今回は、そんなユンさんの考える「韓国人女性のキャリア」について尋ねてみました。
かなりギスギスした雰囲気も
大学で日本文化を学び、日本語が堪能なユンさん。退職前は、いわゆる「バリキャリ」で、男性と肩を並べて、毎晩遅くまで働いていたそうです。日本ではよく、「韓国の大企業は、入社倍率も高いが、入ってからも大変な競争社会。長時間労働も当たり前」という話を聞きますが、実際はどうだったのでしょうか。

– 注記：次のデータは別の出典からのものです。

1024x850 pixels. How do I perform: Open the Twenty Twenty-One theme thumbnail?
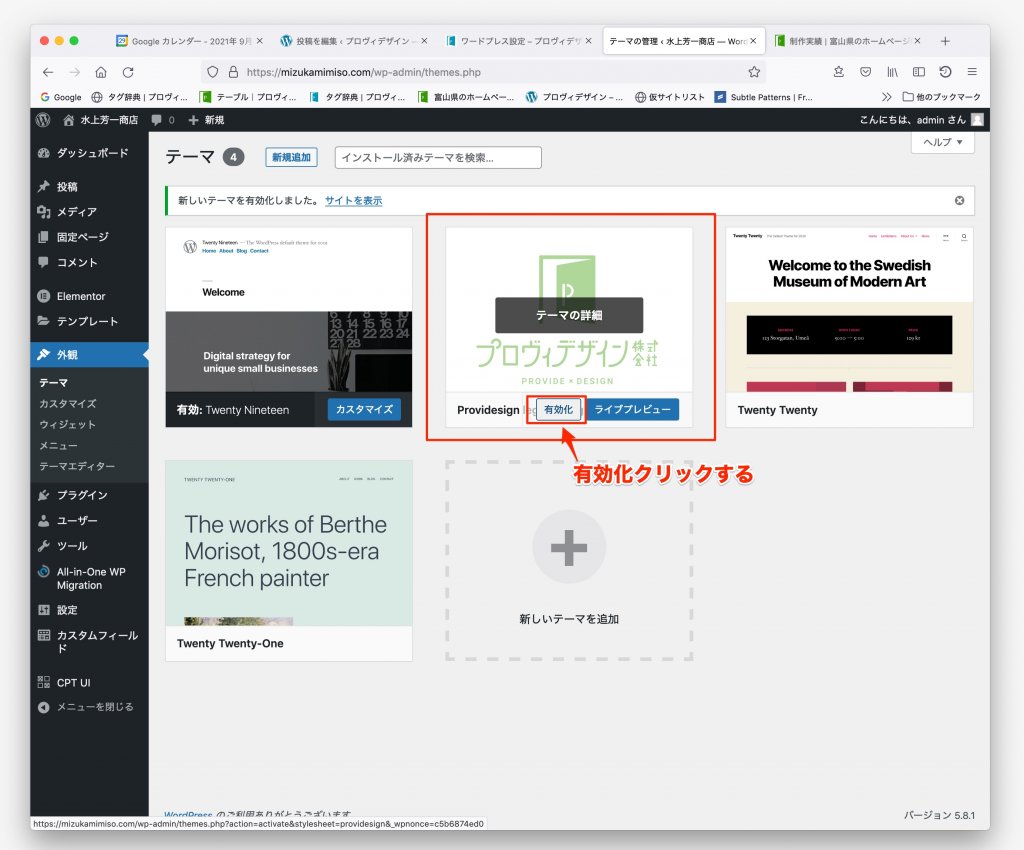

ユンさんいわく、「忙しすぎて鬱になる人が多かったですね」。朝から晩まで働き、「成果を残さねば」という焦燥感にかられる日々。男性の場合は、遅くとも40代までには、出世できるかどうかが決まるので、ユンさんのいた企業では、かなりギスギスした雰囲気もあったようです。そんな彼女がいた部署で、ある時、「自殺者」が出てしまいました。過労によるものか、仕事上の悩みによるものか、ユンさんは多くを語りませんでしたが、彼女は同僚の死に、大きなショックを受けたそうです。

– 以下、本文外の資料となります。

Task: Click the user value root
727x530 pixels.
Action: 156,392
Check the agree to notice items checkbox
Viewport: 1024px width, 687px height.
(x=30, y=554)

同席していた別の知人は、後に「ユンさんがショックを受けたのは、同僚が突然、自殺してしまったからというのもあるけれど、何より部署内で自殺者が出たにもかかわらず、職場が何のトラブルもなく『日常』に戻っていった点だと思う」と言っていました。利益向上への貢献が求められる中、悩んで苦しんで、自ら死を選んだ社員が出たにもかかわらず、会社は何も変わらなかった。同僚の不幸をきっかけとして、働き方に異を唱える社員もいなかったそうです。そんな会社のあり方に、ユンさんは疑問を持ったのでしょうか。辞表を出したのは、それから3か月後でした。